A arquiteta cita também a ventilação como estímulo importante, explicando que o tamanho das janelas importam, assim como a eficiência do conjunto de aberturas para promover a renovação do ar, já que respiramos oxigênio, mas somos produtores de gás carbônico. “Respirar um ar limpo e saudável é tudo. Sem isso, ficamos cansados sem perceber”, diz.
Tanto iluminação quanto ventilação são aspectos considerados importantes pela arquitetura biofílica. Conforme Miriam e Carolina, a biofilia aplicada à arquitetura e ao design, trazendo elementos naturais - ou materiais que remetam a eles - para dentro dos ambientes, também contribui para provocar bem-estar - o que se dá pela relação ancestral do homem com a natureza.
Cores, texturas e decoração
Cores, texturas e objetos decorativos também devem ser pontos de atenção. Em dormitórios, por exemplo, eles podem estimular demais e dificultar o descanso. “É preciso sempre ter cuidado com cores muito vivas e vibrantes, e quartos muito decorados e cheios de informação para crianças, por exemplo. Às vezes a criança já está num turbilhão e aquele ambiente, ao invés de relaxar e descansar, estimula mais ainda e aí a criança não dorme”, explica Miriam.
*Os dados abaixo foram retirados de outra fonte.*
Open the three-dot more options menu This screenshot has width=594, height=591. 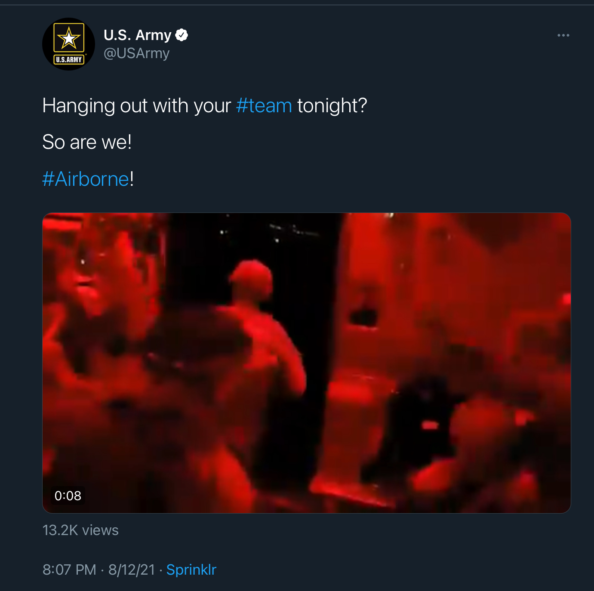[563, 35]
O mesmo vale para adultos, que também podem usar cores e decoração para favorecer a concentração em home offices ou nos ambientes transformados em espaço de trabalho durante a pandemia. “É importante identificar, para determinadas atividades, quais são as cores que favorecem mais, que proporcionam mais calma e tranquilidade. E também pensar na questão de limpeza e organização desses ambientes”, diz Carolina.
Quanto a texturas e objetos decorativos, as profissionais afirmam que eles podem contribuir para o bem-estar por meio do estímulo da memória. Para isso, a aposta deve ser em texturas naturais associadas a materiais mais regionais que remetam às nossas raízes, como à do tijolo ou de madeiras de árvores nativas. Já os objetos decorativos podem ser retratos, lembranças de viagens ou itens que façam alusão a pessoas, momentos, lugares e temas importantes para os moradores.
“Esses elementos de decoração também dão essa sensação de conforto, de pertencimento, de ‘sim, esse é o meu lugar, com a minha personalidade’. Você sai daquele showroom para entrar na personalidade de cada um, com referências pessoais de viagens, de família, etc.”, afirma Carolina. “E já que estamos num momento tão frágil da vida, sem podermos fazer muitas coisas ou ver tantas pessoas, tendo que ficar mais dentro de casa, é importante tornar esse lugar o mais confortável e o mais acolhedor possível”, finaliza.